It began as a nifty idea for Orion Magazine in late March of 2020 as the nation entered the first wave of stay-at-home orders in response to the growing pandemic. “Every week under lockdown, we eavesdrop on curious pairs of authors, scientists, and artists, listening in on their emails, texts, and phone calls as they redefine their relationships from afar,” described the introduction for the series, dubbed “Together Apart.”
First up were Amy Irvine (Trespass, Desert Cabal) and Pam Houston (Deep Creek, Cowboys Are My Weakness). The pair of stellar, earth-conscious writers had never met. Their letters, which started on March 28 and ended on May 7, are now available in Air Mail—Letters of Politics, Pandemics, and Place from Torrey House Press. The 163 pages—11 letters each way—offer brisk, tantalizing exchanges that bristle with energy, ideas, and insights that range from personal to regional to global.
“In a culture defined by Twitter and the twenty-four hour news cycle, writing letters felt like ritual—intimate, ancient—two barn owls calling to each other across a starry sky,” they write in the joint introduction. “Our letters became a life raft of clarity in days filled with increasing numbers of the dead and the incessant dismantling of our government from within. In them, we could rage and cry, hold each other up, and talk ourselves back into agency, back into hope, back into action.”
The exchanges—which do read like old-fashioned, stamped-envelope letters—capture the surreal time. Air Mail is far more than an epistolary time capsule, however. It’s two writers connecting, digging deep, and generating sparks. The letters are at times whimsical, funny, biting, angry, colorful, and touching.
In the opening missive, Houston acknowledges that their “sheltering in place” situations are hardly typical, with wilderness right out the front doors for each of them. “I’ve been thinking about the wildlands that get more use than ours, that grapple with a constant onslaught of people, and are suddenly emptied out,” she writes. “I picture the animals whispering to one another, Do you think they are all dead down there? Then I picture them all linking arms and dancing around the campfire.”
They share stories and thoughts about no-mask encounters with strangers, encounters with bears and elk, the ongoing flood of weird messaging out of Washington, D.C., the looming election, personal health details, abusive parents, previous boyfriends, current partners, each other’s books, other writers, dreams, medicines, gun safety, and the future of the planet.

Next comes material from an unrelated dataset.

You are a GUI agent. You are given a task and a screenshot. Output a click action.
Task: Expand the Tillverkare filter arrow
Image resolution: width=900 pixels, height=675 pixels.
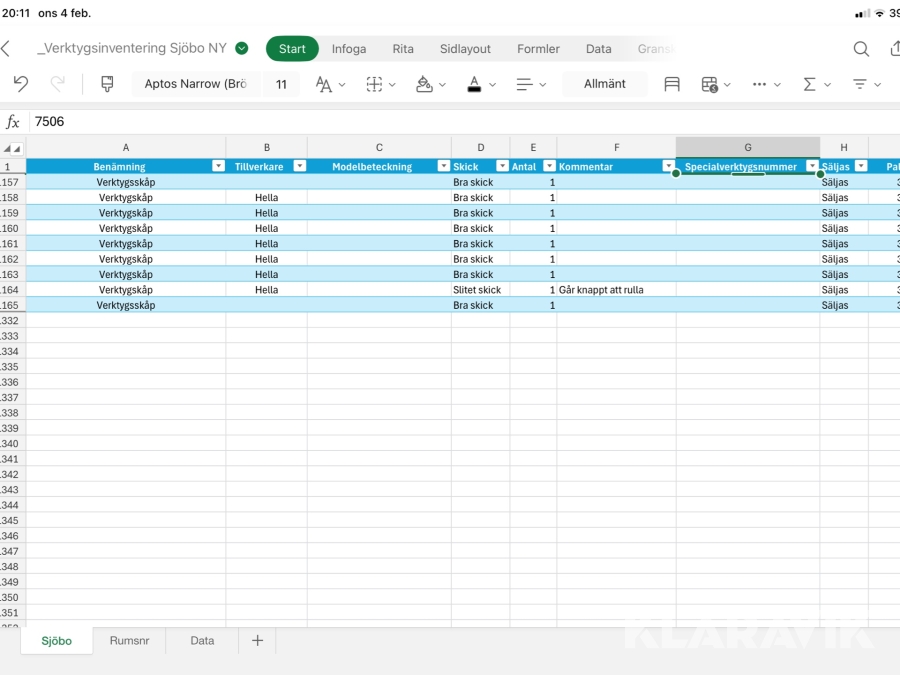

“COVID is but a coming attraction for what the climactic catastrophe has in store for us,” writes Houston. “And now we know how utterly unprepared we are to meet whatever Mother Earth might serve up once she decides once and for all to shake her most determined parasite off her back. The decision to master the Earth instead of love her was made long ago by the same sort of men who are using COVID as an excuse to steal even more from her. And yet it is hard not to notice how happy she is without us out there, how blue the sky, how shimmery the trees.”
Irvine, in one powerful entry, writes about fear. Both Amy and her daughter Ruby deal with medical issues that require inhalers, so she’s keenly concerned about the airborne virus and the potential damage to their lungs.
There is rage. There is love. There is bitterness. There is hope.
We eavesdroppers do what we do best. We listen. And marvel at the ability of Pam Houston to Amy Irvine to express themselves—in the moment—with such visceral, engaging ideas and words.
(This review was published originally by the Four Corners Free Press in Cortez, Colorado.)